After an injury, it may occur that our blood doesn’t clot sufficiently for days, causing our wounds to bleed constantly. This can be a sign of hemophilia, which happens due to a lack of clotting proteins in our blood. A more concerning factor is when your injuries cause internal bleeding. Hemophilia induces excessive blood flow into our body, making it tough to control. It is important to identify symptoms of hemophilia and seek early treatment if diagnosed with it.

Symptoms

Identify if you’re at risk of hemophilia by looking for these prominent symptoms:

• If you’re experiencing unusual bleeding from wounds or cuts several days after the injury. Also, if you have excessively deep bruises on different areas of your body.
• Frequent nosebleeds that are difficult to control.
• If you have received an injection and find that you are bleeding. It could indicate a lack of clotting factors.
• Stiff ankles, knees, and elbows that hurt when you move.
• Blood in stools or urine.
• Hard-to-stop bleeding of gums merely after losing a tooth or after dental work.
• An injury on the head can cause bleeding into the brain due to hemophilia. Symptoms of this include frequent vomiting, fatigue, seizures, throbbing headache, and dizziness.

Treatment

Hemophilia is treated by replacing absent or low blood-clotting factors, or, by inducing the release of stored factors.
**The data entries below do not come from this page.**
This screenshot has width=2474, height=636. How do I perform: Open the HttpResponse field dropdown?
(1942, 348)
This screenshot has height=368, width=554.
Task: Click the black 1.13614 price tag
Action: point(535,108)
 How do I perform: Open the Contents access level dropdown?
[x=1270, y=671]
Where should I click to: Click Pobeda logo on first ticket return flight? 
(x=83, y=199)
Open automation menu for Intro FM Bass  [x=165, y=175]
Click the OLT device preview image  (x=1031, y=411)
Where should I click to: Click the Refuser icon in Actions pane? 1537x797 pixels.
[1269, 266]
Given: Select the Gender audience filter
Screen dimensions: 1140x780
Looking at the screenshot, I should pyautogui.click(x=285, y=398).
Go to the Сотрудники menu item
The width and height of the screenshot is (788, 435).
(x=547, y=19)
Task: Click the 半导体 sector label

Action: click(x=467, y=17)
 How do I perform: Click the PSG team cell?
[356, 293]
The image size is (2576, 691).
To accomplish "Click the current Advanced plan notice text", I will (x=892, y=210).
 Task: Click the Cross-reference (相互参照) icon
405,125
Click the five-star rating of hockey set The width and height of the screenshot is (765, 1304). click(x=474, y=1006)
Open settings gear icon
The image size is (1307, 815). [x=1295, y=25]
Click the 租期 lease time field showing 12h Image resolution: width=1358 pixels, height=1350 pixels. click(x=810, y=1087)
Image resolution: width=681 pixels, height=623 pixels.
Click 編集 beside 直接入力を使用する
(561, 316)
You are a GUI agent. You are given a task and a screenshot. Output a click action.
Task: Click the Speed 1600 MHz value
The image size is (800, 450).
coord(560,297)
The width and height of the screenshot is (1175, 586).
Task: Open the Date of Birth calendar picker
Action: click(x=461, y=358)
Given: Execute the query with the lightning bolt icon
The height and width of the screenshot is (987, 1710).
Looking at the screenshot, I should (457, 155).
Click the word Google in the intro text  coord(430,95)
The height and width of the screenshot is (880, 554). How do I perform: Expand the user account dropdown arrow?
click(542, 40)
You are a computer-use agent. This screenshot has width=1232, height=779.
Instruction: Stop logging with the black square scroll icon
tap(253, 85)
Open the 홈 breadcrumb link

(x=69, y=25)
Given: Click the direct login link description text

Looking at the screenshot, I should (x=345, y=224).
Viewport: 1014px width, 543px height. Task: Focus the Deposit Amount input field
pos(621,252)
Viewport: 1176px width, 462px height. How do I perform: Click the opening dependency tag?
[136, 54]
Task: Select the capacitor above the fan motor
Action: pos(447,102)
By means of injecting into the vein, treatments aim to build up resistance to excessive blood flow. Those diagnosed with hemophilia may seek these treatments:

• Through replacement therapy, the missing or low clotting factors in the blood are replaced. When replacement clotting factors are formulated in a lab, they are known as recombinant clotting factors. This is often sought over clotting factors extracted from human blood. Synthetically, lab-produced clotting proteins decrease the chances of infections being transmitted through human blood. Rixubis is a factor IX replacement therapy. It is a purified protein that got approved by the Food and Drug Administration in 2013. It can control excessive bleeding for those diagnosed with hemophilia B.
• A regular treatment of replacement therapy might be sought in chronic cases of hemophilia A. This is known as prophylactic therapy. It keeps the lower level of a factor in our blood at more than one percent. This level is enough to stop most spontaneous bleeding.
• On-demand treatment is mostly done at home, where blood clotting factors are released into the bloodstream to curb early instances of uncontrollable bleeding.
• A mild case of hemophilia A can be treated with desmopressin (DDAVP). It releases von Willebrand’s antigen that is stored in the cells and platelets that inhabit the lining of our blood vessels. This antigen stores factor VIII, which seals our bleeding blood vessels and treats hemophilia.